La metáfora ha sido un recurso frecuente para desarrollar historias de tono crítico con realidades concretas. Y esto sucede como medio para evadir la censura en los países donde no es posible expresarse libremente, o como recurso expresivo para comunicar ideas a partir de historias, que amplían su capacidad de comunicación más allá de la narración concreta. Creo que esta última razón justifica el tono de La profesora, película que viene de la cinematografía de Europa del Este, y retrata un episodio sucedido en Checoslovaquia durante la etapa comunista.

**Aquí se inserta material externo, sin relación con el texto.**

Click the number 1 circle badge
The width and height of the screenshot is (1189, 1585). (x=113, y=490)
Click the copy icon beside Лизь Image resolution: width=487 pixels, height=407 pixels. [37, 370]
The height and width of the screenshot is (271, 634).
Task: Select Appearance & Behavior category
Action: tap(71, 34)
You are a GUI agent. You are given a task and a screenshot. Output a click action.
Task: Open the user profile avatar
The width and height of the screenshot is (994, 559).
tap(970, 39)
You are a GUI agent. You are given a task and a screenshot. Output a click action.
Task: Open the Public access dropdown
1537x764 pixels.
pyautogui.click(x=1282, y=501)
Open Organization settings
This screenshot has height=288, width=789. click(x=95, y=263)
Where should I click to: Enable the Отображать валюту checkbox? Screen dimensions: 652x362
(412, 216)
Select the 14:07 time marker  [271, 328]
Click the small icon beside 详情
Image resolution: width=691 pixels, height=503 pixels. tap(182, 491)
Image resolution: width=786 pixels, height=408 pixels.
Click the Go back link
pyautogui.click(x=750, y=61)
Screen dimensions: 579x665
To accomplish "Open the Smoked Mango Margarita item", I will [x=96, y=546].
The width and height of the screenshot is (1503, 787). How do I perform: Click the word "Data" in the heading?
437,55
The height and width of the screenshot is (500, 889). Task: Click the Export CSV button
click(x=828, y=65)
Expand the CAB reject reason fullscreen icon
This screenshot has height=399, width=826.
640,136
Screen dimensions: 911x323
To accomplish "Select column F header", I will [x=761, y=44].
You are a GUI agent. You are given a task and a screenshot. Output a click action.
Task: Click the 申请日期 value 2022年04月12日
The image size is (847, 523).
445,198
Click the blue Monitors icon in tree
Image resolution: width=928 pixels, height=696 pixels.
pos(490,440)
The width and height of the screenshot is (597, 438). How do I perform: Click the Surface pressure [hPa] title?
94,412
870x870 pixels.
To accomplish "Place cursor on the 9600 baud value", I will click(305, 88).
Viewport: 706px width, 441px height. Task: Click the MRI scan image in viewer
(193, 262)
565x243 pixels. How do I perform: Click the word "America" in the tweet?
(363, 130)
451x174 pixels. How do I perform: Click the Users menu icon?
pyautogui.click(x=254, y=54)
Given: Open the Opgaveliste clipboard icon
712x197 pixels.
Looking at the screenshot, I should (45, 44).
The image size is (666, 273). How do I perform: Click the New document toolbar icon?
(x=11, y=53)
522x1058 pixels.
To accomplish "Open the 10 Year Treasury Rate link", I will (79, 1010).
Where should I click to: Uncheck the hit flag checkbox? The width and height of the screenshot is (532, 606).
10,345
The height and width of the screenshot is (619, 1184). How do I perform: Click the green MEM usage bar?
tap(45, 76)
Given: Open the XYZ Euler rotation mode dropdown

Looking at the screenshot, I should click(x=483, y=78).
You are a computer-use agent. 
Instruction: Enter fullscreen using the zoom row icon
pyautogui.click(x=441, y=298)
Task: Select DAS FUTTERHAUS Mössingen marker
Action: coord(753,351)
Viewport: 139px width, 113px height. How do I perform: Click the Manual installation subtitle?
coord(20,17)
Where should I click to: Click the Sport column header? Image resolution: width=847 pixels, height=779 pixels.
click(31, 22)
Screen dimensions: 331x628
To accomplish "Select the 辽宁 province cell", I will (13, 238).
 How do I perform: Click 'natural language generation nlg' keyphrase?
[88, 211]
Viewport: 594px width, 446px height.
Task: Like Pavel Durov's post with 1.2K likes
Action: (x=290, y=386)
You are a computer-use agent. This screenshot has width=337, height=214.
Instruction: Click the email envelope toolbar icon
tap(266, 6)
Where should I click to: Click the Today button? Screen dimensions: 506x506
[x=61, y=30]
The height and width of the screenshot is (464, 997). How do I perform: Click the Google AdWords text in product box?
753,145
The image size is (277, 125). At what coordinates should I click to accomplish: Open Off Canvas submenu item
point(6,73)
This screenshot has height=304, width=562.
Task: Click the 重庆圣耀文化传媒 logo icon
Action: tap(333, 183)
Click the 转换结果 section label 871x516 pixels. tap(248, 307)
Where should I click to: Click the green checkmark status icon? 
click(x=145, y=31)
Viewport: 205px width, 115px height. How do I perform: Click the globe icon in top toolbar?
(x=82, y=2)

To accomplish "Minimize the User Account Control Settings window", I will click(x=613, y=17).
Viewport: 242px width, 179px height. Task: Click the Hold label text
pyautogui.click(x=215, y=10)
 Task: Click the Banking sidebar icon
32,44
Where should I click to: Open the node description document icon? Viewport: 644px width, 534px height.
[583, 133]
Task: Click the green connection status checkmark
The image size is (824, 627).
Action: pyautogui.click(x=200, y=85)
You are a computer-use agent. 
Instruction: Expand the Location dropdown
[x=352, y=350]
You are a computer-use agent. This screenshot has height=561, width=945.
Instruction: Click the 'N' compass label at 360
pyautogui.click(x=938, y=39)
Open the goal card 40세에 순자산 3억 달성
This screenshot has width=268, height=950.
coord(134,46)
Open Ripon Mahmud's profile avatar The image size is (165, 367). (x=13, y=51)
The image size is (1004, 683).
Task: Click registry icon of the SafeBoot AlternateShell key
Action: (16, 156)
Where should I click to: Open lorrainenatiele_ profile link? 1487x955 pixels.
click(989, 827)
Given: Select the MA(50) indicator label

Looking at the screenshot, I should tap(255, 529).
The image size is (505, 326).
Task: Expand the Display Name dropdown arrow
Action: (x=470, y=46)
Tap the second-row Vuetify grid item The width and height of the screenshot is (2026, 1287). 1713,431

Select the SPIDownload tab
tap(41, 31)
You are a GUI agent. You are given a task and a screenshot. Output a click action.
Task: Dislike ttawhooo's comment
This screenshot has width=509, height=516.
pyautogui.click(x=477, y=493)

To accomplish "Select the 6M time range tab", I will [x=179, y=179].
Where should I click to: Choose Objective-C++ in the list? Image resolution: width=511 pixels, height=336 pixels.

La profesora del título llega a un colegio en Bratislava donde, con buenas formas y bonitas palabras, comienza a tejer una tupida red de intereses para conseguir su propio beneficio. Abusando de su posición (como docente y como figura importante del Partido Comunista de la ciudad) pone en marcha mecanismos de manipulación y servilismo para poner a su servicio a alumnos y padres. Y todo ello lo hace adoptando formas educadas y jugando hábilmente con los sentimientos de aquellos que pueden prestarle un servicio que haga más cómoda su vida. La situación alcanza cotas tan exageradas (alumnos que limpian su casa, le hacen la compra…), e incluso dramáticas (el intento de suicidio de una niña) que obligan a algunos padres a intervenir y presentar una queja contra sus métodos. La directora del colegio (que también sufre la presión ejercida por la profesora) convoca una reunión con los padres de los alumnos para aclarar la situación.

La historia no se desarrolla linealmente, sino que el guion de la película juega hábilmente con el tiempo fílmico. La reunión de padres alterna con la descripción de las situaciones que han provocado el hondo malestar que sufren padres e hijos.

Decía al comienzo que se trata de una parábola: a partir de la situación vivida en el colegio (entendido como un microcosmos representativo de otra realidad más amplia) el realizador amplía su radio de acción a la situación vivida en el país. Nos dice que la situación social en el régimen totalitario que imperó en Checoslovaquia estuvo salpicada de situaciones interesadas, manipulación y actitudes absorbentes. La historia se desarrolla en 1983, cuando aún el régimen comunista dominaba todas las esferas del país. El final de la película (ubicado cuando ya ha caído el muro de Berlín y el régimen comunista ha desaparecido) revela la pervivencia de estas formas de opresión, aunque cambien las circunstancias y se manifiesten en contextos distintos. Parece decirnos así que lo descrito forma parte de la naturaleza humana.

La actriz protagonista dota a su personaje de una maldad y capacidad de manipular que la hacen detestable, haciendo muy difícil empatizar con ella.Su comportamiento nos recuerda cómo los intereses y torcidas intenciones pueden subvertir el noble papel que un docente está llamado a desempeñar.